The SVRI Forum 2024: Catalysing connections in a world of disconnection
In those moments, connect – share – learn stopped being a tagline and became a living practice. It was felt in the pace of conversations that didn’t need to be rushed. In the way people leaned in to really listen. In the laughter that broke open after difficult sessions, not as distraction, but as a kind of release. Connection didn’t soften the science. It strengthened it. Because evidence without relationship is just information. And this work, our work, survives on our ability to return to each other. To restore. To remember why it matters.

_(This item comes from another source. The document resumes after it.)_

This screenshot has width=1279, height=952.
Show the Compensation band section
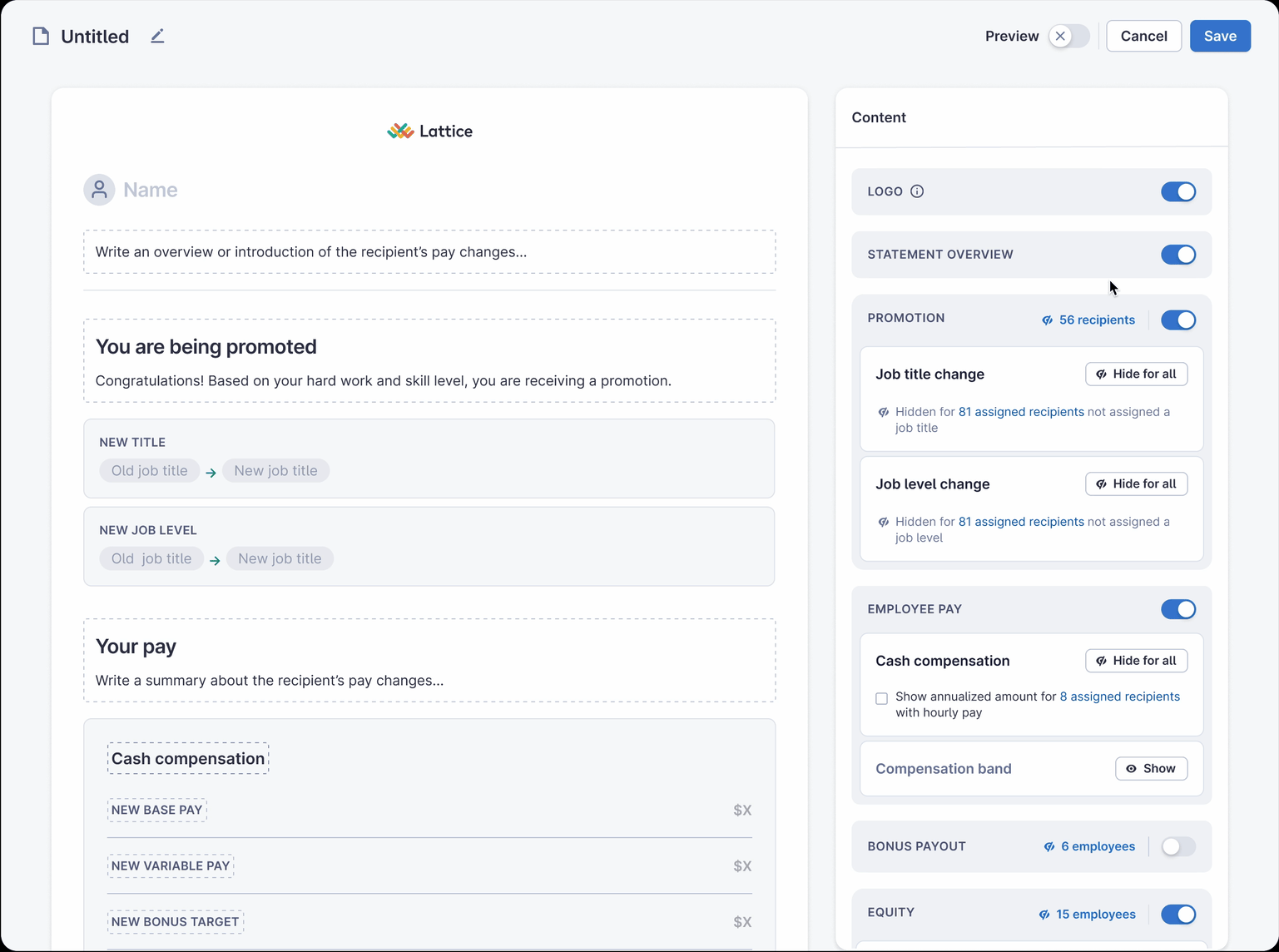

What moved me most, though, more than any panel or presentation, was how the Forum asked us to take our bodies seriously. Not as tools for productivity. But as sources of knowledge. Sites of memory. Places where impact lives long after the research ends. The SVRI is at the forefront of this shift. Wellness wasn’t an afterthought. It wasn’t there to cushion the hard parts—it was part of the hard parts. The quiet spaces, the moments to breathe, to move, to simply be—these were not pauses from the work. They were the work. Because our bodies are not neutral. They are living archives. The past doesn’t sit politely behind us— it lives in our muscles, our sleep, our breath. And trauma doesn’t end when a project does. It lingers, moves differently in each of us, reshapes how we move through the world. To work on violence against women and girls is to move through the terrain of the body – our own and others’. So how could we not honour that? How could we not create space to stretch, to exhale, to say: this matters, and so do I.
The SVRI didn’t just host a conference. It created a holding space where knowledge was embodied, where care was structure, not sentiment. Where the work of building a world free from violence was grounded in the bodies of those doing it. And that’s what SVRI Forum 2024 was. Not just a gathering of experts, but a gathering of keepers—of knowledge, of stories, of strategies, of fatigue, of fire. Of those who refuse to forget, and those who are learning how to remember.
If you listened closely, you could hear the field speaking back to itself. The collective saying: we’re tired, yes, but we are not done. We are scaling prevention not as replication, but as transformation. We are building survivor-informed responses that honour complexity, not just compliance. We are pushing back against shrinking civic space, against anti-rights agendas, against the quiet normalisation of funding cuts dressed up as pragmatism. This work isn’t going away. And neither are we.